Tuesday, March 29, 2011 § 0

Event by Philippe Sollers: An Abstract Expressionist Novel that is an Intellectual Med(i)tation on Sentence Structure

A Book Review by
David Detrich

Philippe Sollers has entered the space of the novel, which appears as a “museum brought to life,” a perception that is accurate, since the narrator of Event (1987) is making an appearance in a novel, that appears as a painterly abstraction of characterization, with the illusion of realism transformed into a museum of modern art for the potential reader/character, who might be invited to become a participant in the novel itself. The character has become a Surrealist object, an abstract form, a painted image, which makes the reading experience similar to the interpretation of a painting, and the action of the novel can become an interaction with characters, who may wish to participate, in an intertextual way, or through social interaction.

Soon he will feel as if he has inadvertantly lost his way in a museum brought to life—where he has a principal or guest role in all the picutres at once: not one of them has the same form or creator. That’s his starting point.
                                                           Event
                                                           Philippe Sollers

With the idea of opening the structure of the novel to characterization, the reader can play a more active role in the drama that makes up the plot, and this interconnectedness is what makes Event a more open form. 

We all began together, back when Tel Quel became known as a literary movement, with the influence of Jacques Derrida, who wrote the essay Dissemination (1981), a discussion of Nombres (1966) by Philippe Sollers, a novel written after Event, which appears as a development in style influenced by philosophical writing.
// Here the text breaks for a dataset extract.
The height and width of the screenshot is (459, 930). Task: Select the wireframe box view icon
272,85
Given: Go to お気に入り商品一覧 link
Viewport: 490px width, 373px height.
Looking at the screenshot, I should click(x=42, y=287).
The style of Philippe Sollers has evolved from his early novels, towards a more intellectual expression of abstraction as sentence structure, with subtle allusions which reveal an artistic vision of increasing complexity, intricacy, and precision.

Maurice Roche published Compact (1966) in the Tel Quel series, and the innovative novel has been influenced by the writers of Tel Quel, creating a new intellectual trend influenced by the philosophy of Jacques Derrida, with increased polysemanticism, the introduction of semiotics as visual sign, with the linguistic theory of Ferdinand de Saussure, and the use of sophisticated graphic visual design.

Square that I can watch from here, from this room which you have just left and in which I am writing to you. 
                                                           Event
                                                           Philippe Sollers

This view of the city of Paris from the window is similar to the Robert Delaunay series called The Windows (1912), which is how a painter, or novelist, may perceive the city: as a phenomenon of perception, and we find this perspective in the novels of Philippe Sollers, modeling urban reality from the perspective of the writer's desk described as a multidimensional abstraction by the narrator. Is this description of the city of Paris in Event enough to call it a novel in the traditional sense? What is the subject matter of a novel? Is the truth of the introspective mind being expressed as an abstract story line? A drama with subtle characterizations?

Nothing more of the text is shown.